Beruhen solche Verbindlichkeiten auf einem vor dem 1. November 1858 begründeten Rechtstitel und beziehen sie sich auf eine Währung, deren Verhältnis zur österreichischen Währung gesetzlich festgestellt ist, so sind dieselben nach den Bestimmungen der §§. 5 und 9 des kaiserlichen Patentes vom 27. April 1858, R. G. Bl. Nr. 63, beziehungsweise des dritten Absatzes der kaiserlichen Verordnung vom 27. April 1858, R. G. Bl. Nr. 64, in der österreichischen Währung zu berechnen und sohin nach dem obigen Maßstabe in der Kronenwährung zahlbar.
Verbindlichkeiten, welche infolge gesetzlicher Bestimmung, vertragsmäßiger Verpflichtung oder sonstiger Privatwillenserklärung in klingender Münze oder in einer bestimmten Sorte der auf Grund der kaiserlichen Patente vom 19. September 1857, R. G. Bl. Nr. 169, und vom 27. April 1858, R. G. Bl. Nr. 63, als gesetzliche Zahlungsmittel in österreichischer Währung in Geltung gestandenen Silbermünzen zu leisten waren, sind auch fortan in klingender Münze; und zwar unter Zugrundelegung des im ersten Absatze dieses Paragraphen angegebenen Umrechnungsmaßstabes zahlbar.
§. 16.
Vom 1. Jänner 1900 an begründete, auf österreichische Währung lautende Verbindlichkeiten unterliegen gleich den vor dem 1. Jänner 1900 begründeten Verbindlichkeiten in Rücksicht ihrer Umrechnung und Zahlbarkeit den Bestimmungen des §. 15, Absatz 1 und 3.
§. 17.
Die vor dem 1. Jänner 1900 begründeten, in einer bestimmten, im dritten Absatze des §. 15 nicht benannten Münzsorte oder in einer ausländischen Währung, und zwar effectiv, zu leistenden Verbindlichkeiten werden durch diese kaiserliche Verordnung nicht berührt.
§. 18.
Vom 1. Jänner 1900 an begründete, in einer bestimmten, im dritten Absatze des §. 15 nicht benannten Münzsorte oder in einer ausländischen Währung, und zwar effectiv, zu leistende Verbindlichkeiten sind in der bestimmten Münzsorte, beziehungsweise ausländischen Währung effectiv zu erfüllen.
§. 19.
Die auf eine bestimmte, im dritten Absatze des §. 15 nicht benannte Münzsorte oder auf eine ausländische Währung lautenden, nach den bestehenden gesetzlichen Bestimmungen jedoch nicht in dieser Münzsorte, beziehungsweise Währung effectiv zu leistenden Verbindlichkeiten sind, gleichviel ob sie vor oder nach dem 1. Jänner 1900 begründet wurden, von diesem Zeitpunkte an in Gemäßheit der bestehenden gesetzlichen Bestimmungen, unter Zugrundelegung des im ersten Absatze des §. 15 angegebenen Umrechnungsmaßstabes, zu erfüllen.

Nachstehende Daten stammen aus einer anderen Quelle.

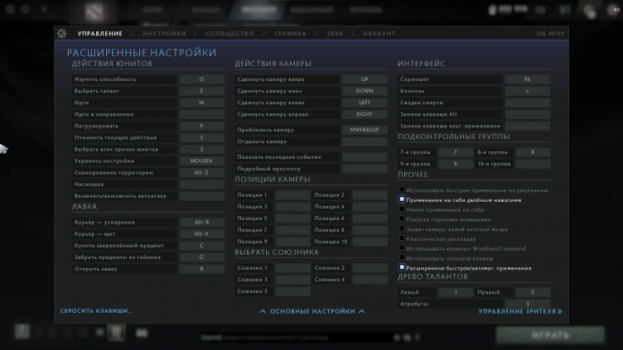Enable Классическая раскладка checkbox

pyautogui.click(x=402, y=238)
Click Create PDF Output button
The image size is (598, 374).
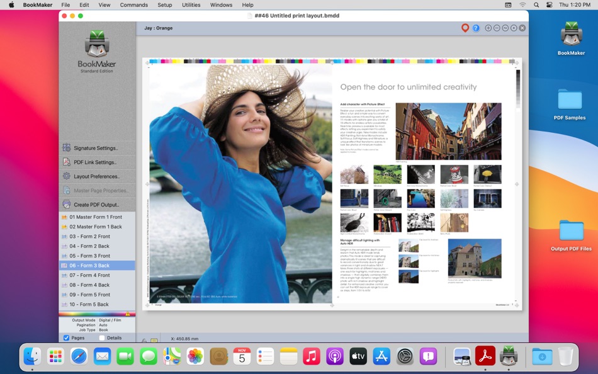(x=96, y=205)
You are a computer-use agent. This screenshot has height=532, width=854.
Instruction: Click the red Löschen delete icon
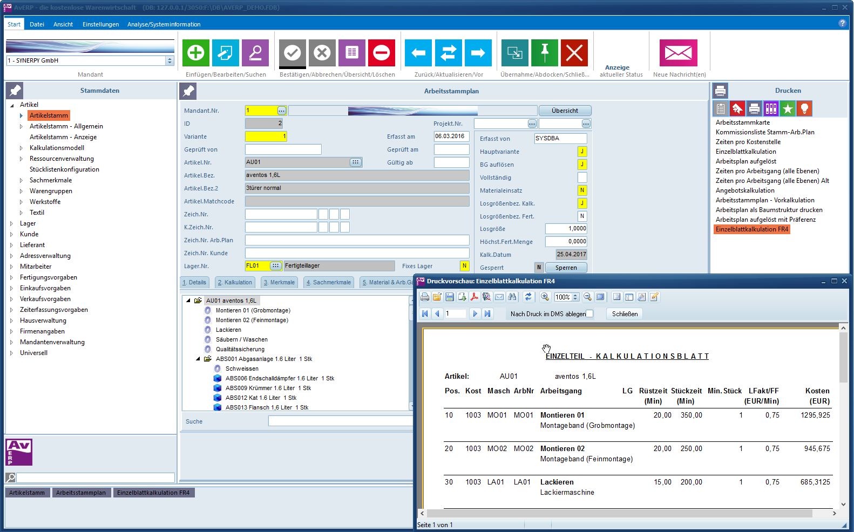[381, 53]
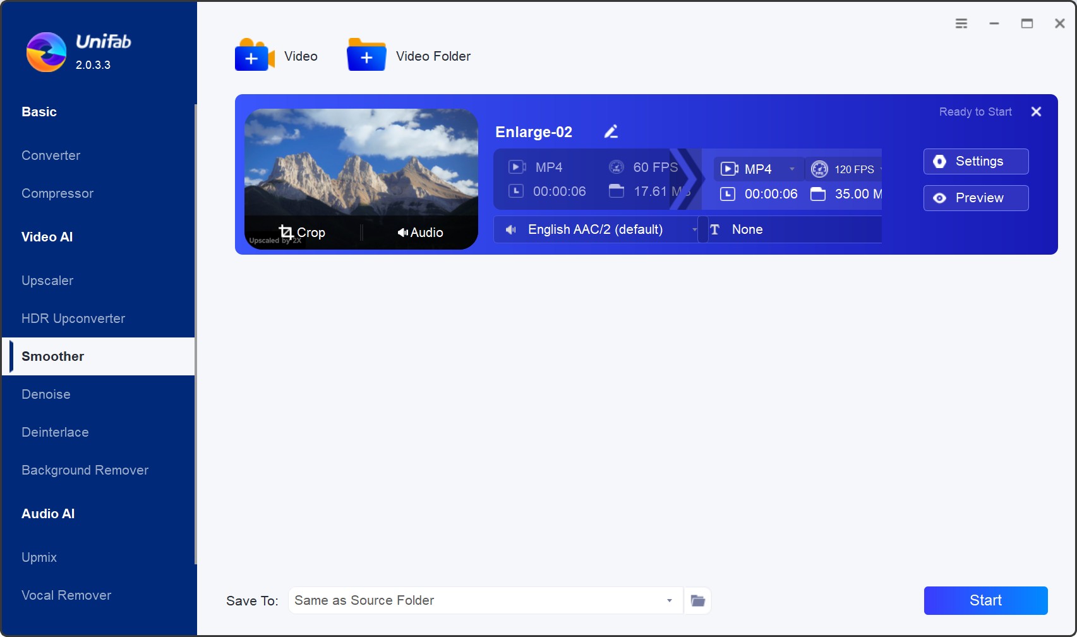Toggle the Smoother feature in the sidebar
Image resolution: width=1077 pixels, height=637 pixels.
(x=53, y=356)
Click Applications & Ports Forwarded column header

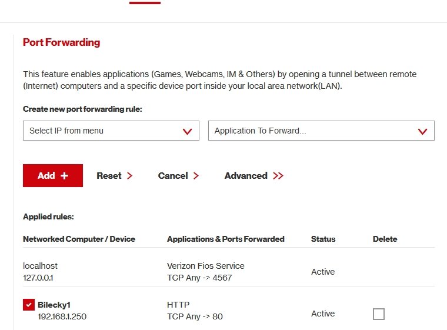click(x=225, y=239)
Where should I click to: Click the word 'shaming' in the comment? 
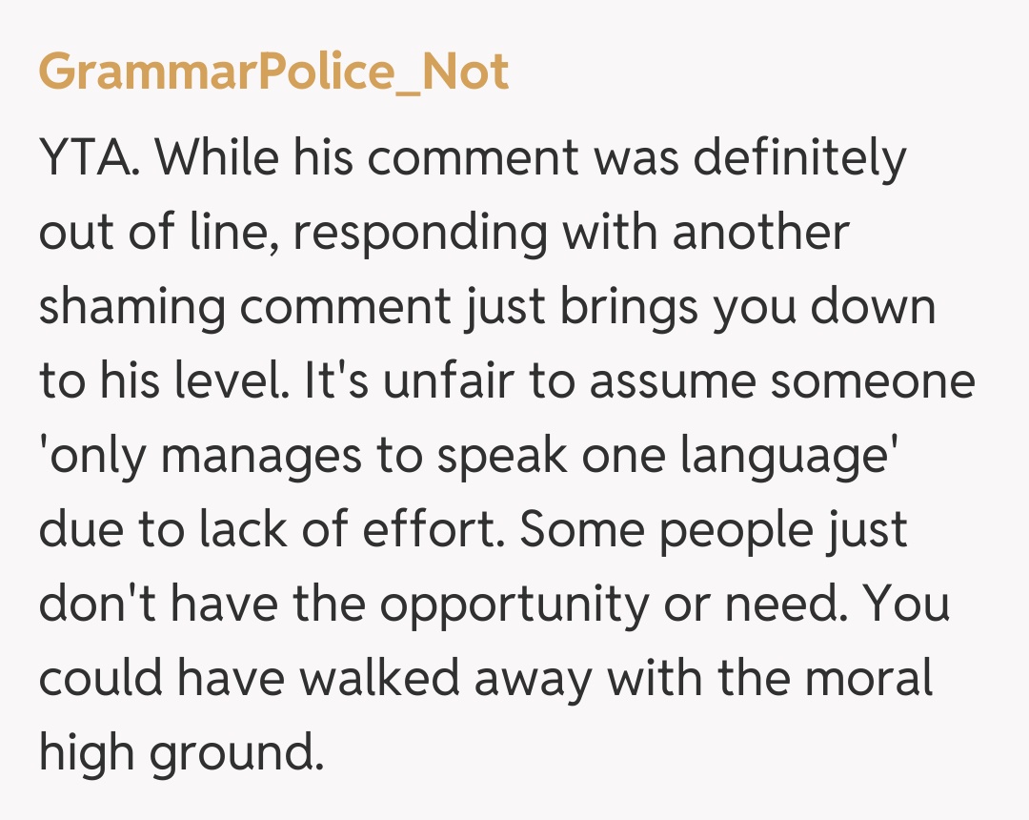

Insoferne nach den bestehenden gesetzlichen Bestimmungen die Bewertung einer auf Silbermünzen lautenden Verbindlichkeit nach dem inneren Werte (Metallwerte) dieser Silbermünzen stattzufinden hat, ist der Wertberechnung in der Kronenwährung der Marktpreis des Silbers in dem für die Bewertung maßgebenden Zeitpunkte zugrunde zu legen und die Verbindlichkeit nach dem berechneten Werte in der Kronenwährung zahlbar.
§. 20.
Bei der Umrechnung in die Kronenwährung und bei Berechnungen in der Kronenwährung sind Bruchtheile zu einem Heller zu berechnen, wenn sie einen halben Heller oder mehr betragen; Bruchtheile unter einem halben Heller sind nicht zu rechnen.
§. 21.
Die vorstehenden Bestimmungen dieser kaiserlichen Verordnung haben auch auf die Zahlungen der Staats-, sowie anderer öffentlicher Behörden und Ämter und auf die Zahlungen an dieselben Anwendung zu finden, insolange die Erfüllung der betreffenden Verbindlichkeiten oder Leistungen nicht neu geregelt wird.
Die über die Art der Entrichtung der Zölle und Nebengebüren bestehenden Vorschriften werden hiedurch nicht berührt (§. 2).
Ferner sind diese Bestimmungen hinsichtlich einer physischen oder juristischen Person gebürenden oder von ihr zu leistenden Zahlungen anzuwenden, bei welchen der Verpflichtungsgrund auf einem Gesetze oder einer Verordnung beruht.